Following the advice from above and designing the most basic type of service, the class should look like as follows.
#ifndef IG_FOO_BAR_IG_FOO_SERVICE_H
# define IG_FOO_BAR_IG_FOO_SERVICE_H

//<<<<<< INCLUDES                                   >>>>>>

# include "Ig_Modules/IgFooBar/interface/config.h"
# include "Ig_Framework/IgObjectBrowser/interface/IgExtension.h"

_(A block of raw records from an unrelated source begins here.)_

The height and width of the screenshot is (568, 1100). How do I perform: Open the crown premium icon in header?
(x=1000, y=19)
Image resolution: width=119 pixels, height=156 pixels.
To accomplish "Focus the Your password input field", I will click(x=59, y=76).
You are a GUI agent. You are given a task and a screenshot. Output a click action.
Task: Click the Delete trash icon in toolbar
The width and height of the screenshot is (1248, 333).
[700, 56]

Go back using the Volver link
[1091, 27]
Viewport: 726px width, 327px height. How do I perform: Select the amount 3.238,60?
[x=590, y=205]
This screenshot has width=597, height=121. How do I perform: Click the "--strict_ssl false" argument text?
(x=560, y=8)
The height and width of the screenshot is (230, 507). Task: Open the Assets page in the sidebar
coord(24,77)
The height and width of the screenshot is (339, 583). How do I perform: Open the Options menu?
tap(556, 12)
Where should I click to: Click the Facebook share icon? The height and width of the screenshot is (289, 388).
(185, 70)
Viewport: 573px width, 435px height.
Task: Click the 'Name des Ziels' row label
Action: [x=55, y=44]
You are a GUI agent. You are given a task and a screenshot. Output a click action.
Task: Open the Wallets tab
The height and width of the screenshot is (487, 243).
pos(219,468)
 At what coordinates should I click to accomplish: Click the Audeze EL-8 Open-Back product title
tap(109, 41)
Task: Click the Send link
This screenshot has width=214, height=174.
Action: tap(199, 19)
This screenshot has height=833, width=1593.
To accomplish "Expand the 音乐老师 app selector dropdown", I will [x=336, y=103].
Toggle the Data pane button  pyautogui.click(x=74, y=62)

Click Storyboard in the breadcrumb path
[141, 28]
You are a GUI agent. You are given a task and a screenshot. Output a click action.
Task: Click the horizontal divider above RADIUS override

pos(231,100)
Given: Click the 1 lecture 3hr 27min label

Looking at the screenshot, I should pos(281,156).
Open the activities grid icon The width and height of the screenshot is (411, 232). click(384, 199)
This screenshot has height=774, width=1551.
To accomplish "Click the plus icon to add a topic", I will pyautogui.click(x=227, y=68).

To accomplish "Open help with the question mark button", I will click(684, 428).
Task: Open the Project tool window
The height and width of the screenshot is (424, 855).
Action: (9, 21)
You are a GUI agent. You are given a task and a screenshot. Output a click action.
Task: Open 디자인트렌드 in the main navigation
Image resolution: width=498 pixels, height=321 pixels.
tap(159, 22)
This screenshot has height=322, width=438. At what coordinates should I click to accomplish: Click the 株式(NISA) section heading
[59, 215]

//<<<<<< PUBLIC DEFINES                             >>>>>>
//<<<<<< PUBLIC CONSTANTS                           >>>>>>
//<<<<<< PUBLIC TYPES                               >>>>>>

class IgSession;

//<<<<<< PUBLIC VARIABLES                           >>>>>>
//<<<<<< PUBLIC FUNCTIONS                           >>>>>>
//<<<<<< CLASS DECLARATIONS                         >>>>>>

class IG_FOO_BAR_API IgFooService : public IgExtension
{
public:
    IgFooService *	instance (IgSession *session);

    // other service methods here

protected:
    IgFooService (IgSession *session);
    // implicit copy constructor
    // implicit assignment operator
    // implicit destructor

private:
    IgSession		*m_session;
};

//<<<<<< INLINE PUBLIC FUNCTIONS                    >>>>>>
//<<<<<< INLINE MEMBER FUNCTIONS                    >>>>>>

#endif // IG_FOO_BAR_IG_FOO_SERVICE_H
				

 Implement the service class

Now create src/IgFooService.cc to implement the service. Opening a new file with that name in emacs will automatically insert the basic structure if you are using our C++ customisation layer. Define the methods as shown below.
//<<<<<< INCLUDES                                   >>>>>>

#include "Ig_Modules/IgFooBar/interface/IgFooService.h"
#include <classlib/debug.h>

//<<<<<< PRIVATE DEFINES                            >>>>>>
//<<<<<< PRIVATE CONSTANTS                          >>>>>>
//<<<<<< PRIVATE TYPES                              >>>>>>
//<<<<<< PRIVATE VARIABLE DEFINITIONS               >>>>>>
//<<<<<< PUBLIC VARIABLE DEFINITIONS                >>>>>>
//<<<<<< CLASS STRUCTURE INITIALIZATION             >>>>>>
//<<<<<< PRIVATE FUNCTION DEFINITIONS               >>>>>>
//<<<<<< PUBLIC FUNCTION DEFINITIONS                >>>>>>
//<<<<<< MEMBER FUNCTION DEFINITIONS                >>>>>>

IgFooService *
IgFooService::instance (IgSession *session)
{
    ASSERT (session);
    
    IgFooService	*manager = 0;
    IgExtension		*ext;
    
    if ((ext = session->getExtension ("Runtime/Services/Foo", false)))
        VERIFY (manager = dynamic_cast<IgFooService *> (ext));
    else
    {
        manager = new IgFooService (session);
        session->setExtension ("Runtime/Services/Foo", manager);
    }
    return manager;
}

IgFooService::IgFooService (IgSession *session)
    : m_session (session)
{ ASSERT (m_session); }

IgFooService::∼IgFooService (void)
{
    ASSERT (m_session);
    ASSERT (this == m_session->getExtension
            ("Runtime/Services/Foo", false));
    m_session->setExtension ("Runtime/Services/Foo", 0);
}

// other methods here
				

Register the service class (optional)

If you are following one of the more complex scenarios described above, you will need to register the service or a component of it in the plug-in database as an application extension. Follow the instructions in plug-in creation guide. Then check that the extensions show up when you list the plug-in cache contents with iguana, like this:
$ eval `scram runtime -sh`
$ iguana --list
				
If these extensions are only for internal service use and are not supposed to be used directly by the users, please document that fact. Also choose a naming convention from which it is clear that the components are for internal implementation, not public GUI components for instance. (IGUANA applications will soon be able to let users request additional plug-ins to be loaded at run-time. The only information we have is the plug-in names.)